··· Exercise material ···

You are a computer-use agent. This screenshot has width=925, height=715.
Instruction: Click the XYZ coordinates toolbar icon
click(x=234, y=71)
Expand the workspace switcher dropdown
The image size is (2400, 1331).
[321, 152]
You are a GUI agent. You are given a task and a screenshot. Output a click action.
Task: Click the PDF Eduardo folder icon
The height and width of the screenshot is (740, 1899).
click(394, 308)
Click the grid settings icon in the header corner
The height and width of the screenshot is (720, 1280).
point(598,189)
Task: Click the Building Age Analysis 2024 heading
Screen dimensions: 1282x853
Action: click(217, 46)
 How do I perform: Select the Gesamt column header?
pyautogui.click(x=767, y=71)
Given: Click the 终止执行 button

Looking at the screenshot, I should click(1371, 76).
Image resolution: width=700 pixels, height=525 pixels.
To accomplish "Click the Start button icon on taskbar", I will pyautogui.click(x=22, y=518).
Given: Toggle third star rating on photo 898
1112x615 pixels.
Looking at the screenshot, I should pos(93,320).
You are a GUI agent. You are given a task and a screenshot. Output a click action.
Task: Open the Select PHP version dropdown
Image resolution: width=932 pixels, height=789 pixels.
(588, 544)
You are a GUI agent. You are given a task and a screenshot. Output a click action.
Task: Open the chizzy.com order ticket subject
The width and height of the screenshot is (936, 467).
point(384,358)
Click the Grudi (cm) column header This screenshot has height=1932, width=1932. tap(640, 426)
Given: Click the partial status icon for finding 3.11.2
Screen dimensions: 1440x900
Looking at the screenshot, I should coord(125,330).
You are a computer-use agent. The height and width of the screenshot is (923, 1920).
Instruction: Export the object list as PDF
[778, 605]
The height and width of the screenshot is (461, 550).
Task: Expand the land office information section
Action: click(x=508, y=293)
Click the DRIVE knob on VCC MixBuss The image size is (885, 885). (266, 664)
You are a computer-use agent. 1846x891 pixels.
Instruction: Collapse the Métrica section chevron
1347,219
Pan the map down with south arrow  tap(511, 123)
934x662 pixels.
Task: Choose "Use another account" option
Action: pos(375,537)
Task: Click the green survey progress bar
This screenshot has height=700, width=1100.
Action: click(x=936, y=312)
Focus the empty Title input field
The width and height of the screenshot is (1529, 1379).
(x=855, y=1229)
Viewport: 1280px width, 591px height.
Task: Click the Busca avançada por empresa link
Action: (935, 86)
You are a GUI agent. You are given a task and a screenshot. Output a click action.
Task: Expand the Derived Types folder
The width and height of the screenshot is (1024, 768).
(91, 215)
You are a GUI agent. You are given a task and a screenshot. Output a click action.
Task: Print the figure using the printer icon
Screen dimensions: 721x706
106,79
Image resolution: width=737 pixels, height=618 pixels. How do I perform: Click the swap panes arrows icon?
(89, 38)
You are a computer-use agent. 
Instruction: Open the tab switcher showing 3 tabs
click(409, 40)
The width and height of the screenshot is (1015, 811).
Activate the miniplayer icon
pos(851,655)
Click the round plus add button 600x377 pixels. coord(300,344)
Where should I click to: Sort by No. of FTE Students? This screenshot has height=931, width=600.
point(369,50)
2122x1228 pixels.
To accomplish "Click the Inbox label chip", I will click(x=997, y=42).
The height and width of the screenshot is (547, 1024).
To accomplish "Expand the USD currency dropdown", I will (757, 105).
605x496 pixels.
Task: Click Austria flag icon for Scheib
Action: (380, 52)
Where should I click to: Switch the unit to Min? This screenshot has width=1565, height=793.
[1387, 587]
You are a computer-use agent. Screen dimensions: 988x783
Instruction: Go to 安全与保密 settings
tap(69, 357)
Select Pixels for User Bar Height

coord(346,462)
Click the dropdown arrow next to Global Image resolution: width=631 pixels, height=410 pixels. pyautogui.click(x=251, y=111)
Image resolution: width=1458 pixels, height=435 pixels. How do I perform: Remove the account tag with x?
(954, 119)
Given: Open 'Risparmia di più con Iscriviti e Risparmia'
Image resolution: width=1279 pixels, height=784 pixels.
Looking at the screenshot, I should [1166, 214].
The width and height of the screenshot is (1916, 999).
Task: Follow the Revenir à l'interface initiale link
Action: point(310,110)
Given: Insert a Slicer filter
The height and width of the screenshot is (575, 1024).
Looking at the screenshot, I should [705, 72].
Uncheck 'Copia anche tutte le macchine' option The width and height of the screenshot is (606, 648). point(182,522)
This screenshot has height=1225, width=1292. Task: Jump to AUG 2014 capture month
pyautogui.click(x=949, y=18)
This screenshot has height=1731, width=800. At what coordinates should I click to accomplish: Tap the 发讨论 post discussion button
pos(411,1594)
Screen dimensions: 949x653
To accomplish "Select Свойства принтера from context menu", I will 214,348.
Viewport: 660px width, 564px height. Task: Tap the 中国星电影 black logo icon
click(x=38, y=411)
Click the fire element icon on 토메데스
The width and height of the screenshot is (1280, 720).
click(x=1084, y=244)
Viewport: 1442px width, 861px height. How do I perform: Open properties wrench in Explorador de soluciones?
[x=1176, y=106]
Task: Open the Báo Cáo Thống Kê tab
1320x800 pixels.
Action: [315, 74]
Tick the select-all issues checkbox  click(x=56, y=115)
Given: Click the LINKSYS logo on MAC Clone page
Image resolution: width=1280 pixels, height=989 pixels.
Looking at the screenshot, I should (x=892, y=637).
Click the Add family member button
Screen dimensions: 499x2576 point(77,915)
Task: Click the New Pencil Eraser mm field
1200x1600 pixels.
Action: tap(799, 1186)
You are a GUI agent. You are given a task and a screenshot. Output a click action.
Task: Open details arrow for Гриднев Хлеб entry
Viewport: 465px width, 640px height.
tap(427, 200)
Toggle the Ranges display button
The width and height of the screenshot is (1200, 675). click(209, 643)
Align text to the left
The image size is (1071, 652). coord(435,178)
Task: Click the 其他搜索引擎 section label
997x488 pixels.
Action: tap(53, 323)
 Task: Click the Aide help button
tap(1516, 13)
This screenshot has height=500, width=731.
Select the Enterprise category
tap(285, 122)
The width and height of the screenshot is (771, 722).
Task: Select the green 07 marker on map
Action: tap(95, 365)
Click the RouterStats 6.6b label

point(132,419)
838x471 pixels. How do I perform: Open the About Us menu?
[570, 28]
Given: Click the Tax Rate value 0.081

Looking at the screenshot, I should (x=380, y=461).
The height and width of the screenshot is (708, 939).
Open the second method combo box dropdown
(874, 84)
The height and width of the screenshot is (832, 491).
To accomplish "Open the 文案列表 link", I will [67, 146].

···

**Work to be completed:** Repeat the listing above exactly. Add nothing.

**Written answer:**
You are a computer-use agent. This screenshot has width=925, height=715.
Instruction: Click the XYZ coordinates toolbar icon
click(x=234, y=71)
Expand the workspace switcher dropdown
The image size is (2400, 1331).
[321, 152]
You are a GUI agent. You are given a task and a screenshot. Output a click action.
Task: Click the PDF Eduardo folder icon
The height and width of the screenshot is (740, 1899).
click(394, 308)
Click the grid settings icon in the header corner
The height and width of the screenshot is (720, 1280).
point(598,189)
Task: Click the Building Age Analysis 2024 heading
Screen dimensions: 1282x853
Action: click(217, 46)
 How do I perform: Select the Gesamt column header?
pyautogui.click(x=767, y=71)
Given: Click the 终止执行 button

Looking at the screenshot, I should click(1371, 76).
Image resolution: width=700 pixels, height=525 pixels.
To accomplish "Click the Start button icon on taskbar", I will pyautogui.click(x=22, y=518).
Given: Toggle third star rating on photo 898
1112x615 pixels.
Looking at the screenshot, I should pos(93,320).
You are a GUI agent. You are given a task and a screenshot. Output a click action.
Task: Open the Select PHP version dropdown
Image resolution: width=932 pixels, height=789 pixels.
(588, 544)
You are a GUI agent. You are given a task and a screenshot. Output a click action.
Task: Open the chizzy.com order ticket subject
The width and height of the screenshot is (936, 467).
point(384,358)
Click the Grudi (cm) column header This screenshot has height=1932, width=1932. tap(640, 426)
Given: Click the partial status icon for finding 3.11.2
Screen dimensions: 1440x900
Looking at the screenshot, I should coord(125,330).
You are a computer-use agent. The height and width of the screenshot is (923, 1920).
Instruction: Export the object list as PDF
[778, 605]
The height and width of the screenshot is (461, 550).
Task: Expand the land office information section
Action: click(x=508, y=293)
Click the DRIVE knob on VCC MixBuss The image size is (885, 885). (266, 664)
You are a computer-use agent. 1846x891 pixels.
Instruction: Collapse the Métrica section chevron
1347,219
Pan the map down with south arrow  tap(511, 123)
934x662 pixels.
Task: Choose "Use another account" option
Action: pos(375,537)
Task: Click the green survey progress bar
This screenshot has height=700, width=1100.
Action: click(x=936, y=312)
Focus the empty Title input field
The width and height of the screenshot is (1529, 1379).
(x=855, y=1229)
Viewport: 1280px width, 591px height.
Task: Click the Busca avançada por empresa link
Action: (935, 86)
You are a GUI agent. You are given a task and a screenshot. Output a click action.
Task: Expand the Derived Types folder
The width and height of the screenshot is (1024, 768).
(91, 215)
You are a GUI agent. You are given a task and a screenshot. Output a click action.
Task: Print the figure using the printer icon
Screen dimensions: 721x706
106,79
Image resolution: width=737 pixels, height=618 pixels. How do I perform: Click the swap panes arrows icon?
(89, 38)
You are a computer-use agent. 
Instruction: Open the tab switcher showing 3 tabs
click(409, 40)
The width and height of the screenshot is (1015, 811).
Activate the miniplayer icon
pos(851,655)
Click the round plus add button 600x377 pixels. coord(300,344)
Where should I click to: Sort by No. of FTE Students? This screenshot has height=931, width=600.
point(369,50)
2122x1228 pixels.
To accomplish "Click the Inbox label chip", I will click(x=997, y=42).
The height and width of the screenshot is (547, 1024).
To accomplish "Expand the USD currency dropdown", I will (757, 105).
605x496 pixels.
Task: Click Austria flag icon for Scheib
Action: (380, 52)
Where should I click to: Switch the unit to Min? This screenshot has width=1565, height=793.
[1387, 587]
You are a computer-use agent. Screen dimensions: 988x783
Instruction: Go to 安全与保密 settings
tap(69, 357)
Select Pixels for User Bar Height

coord(346,462)
Click the dropdown arrow next to Global Image resolution: width=631 pixels, height=410 pixels. pyautogui.click(x=251, y=111)
Image resolution: width=1458 pixels, height=435 pixels. How do I perform: Remove the account tag with x?
(954, 119)
Given: Open 'Risparmia di più con Iscriviti e Risparmia'
Image resolution: width=1279 pixels, height=784 pixels.
Looking at the screenshot, I should [1166, 214].
The width and height of the screenshot is (1916, 999).
Task: Follow the Revenir à l'interface initiale link
Action: point(310,110)
Given: Insert a Slicer filter
The height and width of the screenshot is (575, 1024).
Looking at the screenshot, I should [705, 72].
Uncheck 'Copia anche tutte le macchine' option The width and height of the screenshot is (606, 648). point(182,522)
This screenshot has height=1225, width=1292. Task: Jump to AUG 2014 capture month
pyautogui.click(x=949, y=18)
This screenshot has height=1731, width=800. At what coordinates should I click to accomplish: Tap the 发讨论 post discussion button
pos(411,1594)
Screen dimensions: 949x653
To accomplish "Select Свойства принтера from context menu", I will 214,348.
Viewport: 660px width, 564px height. Task: Tap the 中国星电影 black logo icon
click(x=38, y=411)
Click the fire element icon on 토메데스
The width and height of the screenshot is (1280, 720).
click(x=1084, y=244)
Viewport: 1442px width, 861px height. How do I perform: Open properties wrench in Explorador de soluciones?
[x=1176, y=106]
Task: Open the Báo Cáo Thống Kê tab
1320x800 pixels.
Action: [315, 74]
Tick the select-all issues checkbox  click(x=56, y=115)
Given: Click the LINKSYS logo on MAC Clone page
Image resolution: width=1280 pixels, height=989 pixels.
Looking at the screenshot, I should (x=892, y=637).
Click the Add family member button
Screen dimensions: 499x2576 point(77,915)
Task: Click the New Pencil Eraser mm field
1200x1600 pixels.
Action: tap(799, 1186)
You are a GUI agent. You are given a task and a screenshot. Output a click action.
Task: Open details arrow for Гриднев Хлеб entry
Viewport: 465px width, 640px height.
tap(427, 200)
Toggle the Ranges display button
The width and height of the screenshot is (1200, 675). click(209, 643)
Align text to the left
The image size is (1071, 652). coord(435,178)
Task: Click the 其他搜索引擎 section label
997x488 pixels.
Action: tap(53, 323)
 Task: Click the Aide help button
tap(1516, 13)
This screenshot has height=500, width=731.
Select the Enterprise category
tap(285, 122)
The width and height of the screenshot is (771, 722).
Task: Select the green 07 marker on map
Action: tap(95, 365)
Click the RouterStats 6.6b label

point(132,419)
838x471 pixels. How do I perform: Open the About Us menu?
[570, 28]
Given: Click the Tax Rate value 0.081

Looking at the screenshot, I should (x=380, y=461).
The height and width of the screenshot is (708, 939).
Open the second method combo box dropdown
(874, 84)
The height and width of the screenshot is (832, 491).
To accomplish "Open the 文案列表 link", I will [67, 146].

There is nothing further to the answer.